Advances in imaging technologies and accelerated three-dimensional reconstruction by AI/ML have made detailed empirical maps of these systems increasingly accessible. This creates an opportunity to develop new theoretical frameworks for incorporating physicality into abstract network models and to understand how physical constraints reshape network structure and dynamics.

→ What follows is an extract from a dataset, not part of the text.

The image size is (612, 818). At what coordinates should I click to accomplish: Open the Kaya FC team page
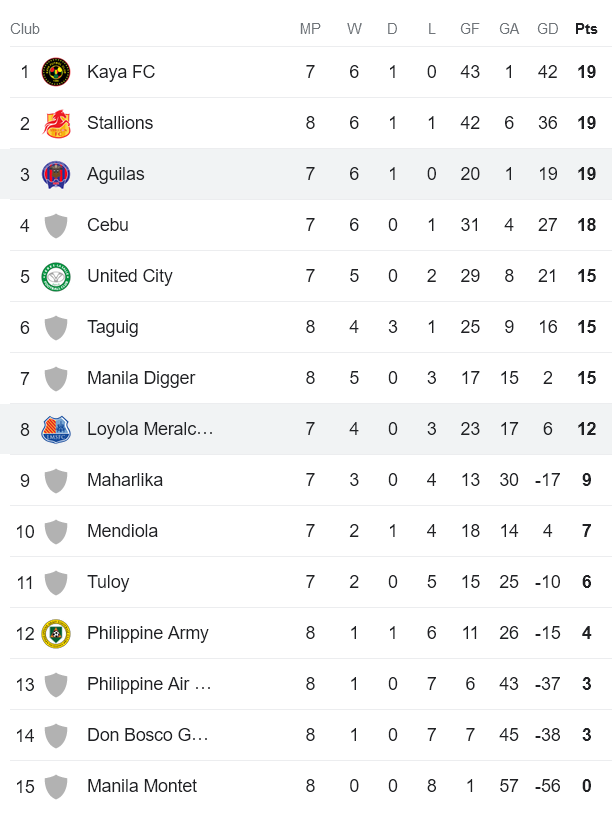pos(120,71)
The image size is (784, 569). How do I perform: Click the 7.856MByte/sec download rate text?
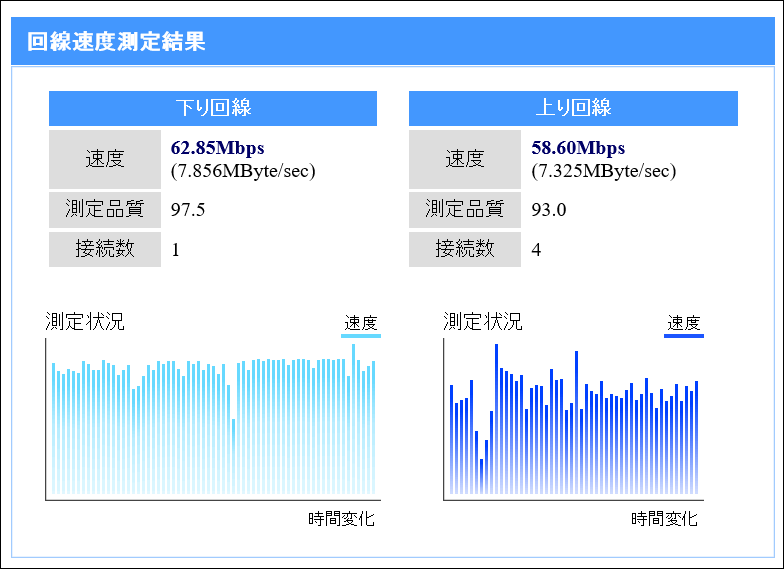tap(243, 171)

The physical layout of networks has been shown to give rise to structural features such as entanglement (Liu, Dehmamy, and Barabási 2021; Glover and Barabási 2024), bundling (Bonamassa et al. 2025), jamming (Pósfai et al. 2024), and correlations between node degree and node volume (Pete et al. 2024; Piazza et al. 2025). However, it remains less explored how these constraints affect diffusion, synchronization, and other dynamical processes.

Laplacian localization

As an analytical model of dynamics on physical networks, we study a multi-scale diffusion dynamics on a network-of-networks representation of physical networks (Pete et al. 2024). In the weak inter-subnetwork coupling limit (relative to the intra-subnetwork coupling), the relevant operator reduces to a node-weighted Laplacian for physical networks,

\begin{equation} \mathbf{Q}_{\mathrm{P}} = \mathbf{V}^{-1/2} \mathbf{Q}_{\mathrm{G}} \mathbf{V}^{-1/2}, \end{equation}

where \mathbf{Q}_{\mathrm{G}} is the combinatorial graph Laplacian of the inter-subnetwork edges and \mathbf{V}=\mathrm{diag}(v_1,\dots,v_N) is the diagonal matrix of node volumes (subnetwork sizes).

We study eigenmode localization of this operator and identify how node physicality reshapes the localization phenomena in physical networks.

More coming soon…

Modular synchronization

Motivated by the coarse-grained Laplacians that arise in the weak-subnetwork coupling limit of diffusions on a network-of-networks, we study modular synchronization dynamics in heterogeneous modular networks. As demonstration, we are working in collaboration with an experimental group to design and test modular synchronization in a physical network of coupled spin-Hall nano-oscillators.

More coming soon…

Fractal scale-free networks

A network is fractal with respect to shortest-path lengths if the minimum number of subgraphs, or boxes, of diameter l_{\mathrm{B}} required to cover the network scales as

\begin{equation} N_{\mathrm{B}}(l_{\mathrm{B}})\sim l_{\mathrm{B}}^{-D_{\mathrm{f}}}, \end{equation}

where D_{\mathrm{f}} is the fractal dimension (Song, Havlin, and Makse 2005). In fractal networks, average path lengths scale as a power of the network size,

\begin{equation} \langle l\rangle\sim N^{1/D_{\mathrm{f}}}. \end{equation}

in contrast to small-world networks with logarithmic scaling.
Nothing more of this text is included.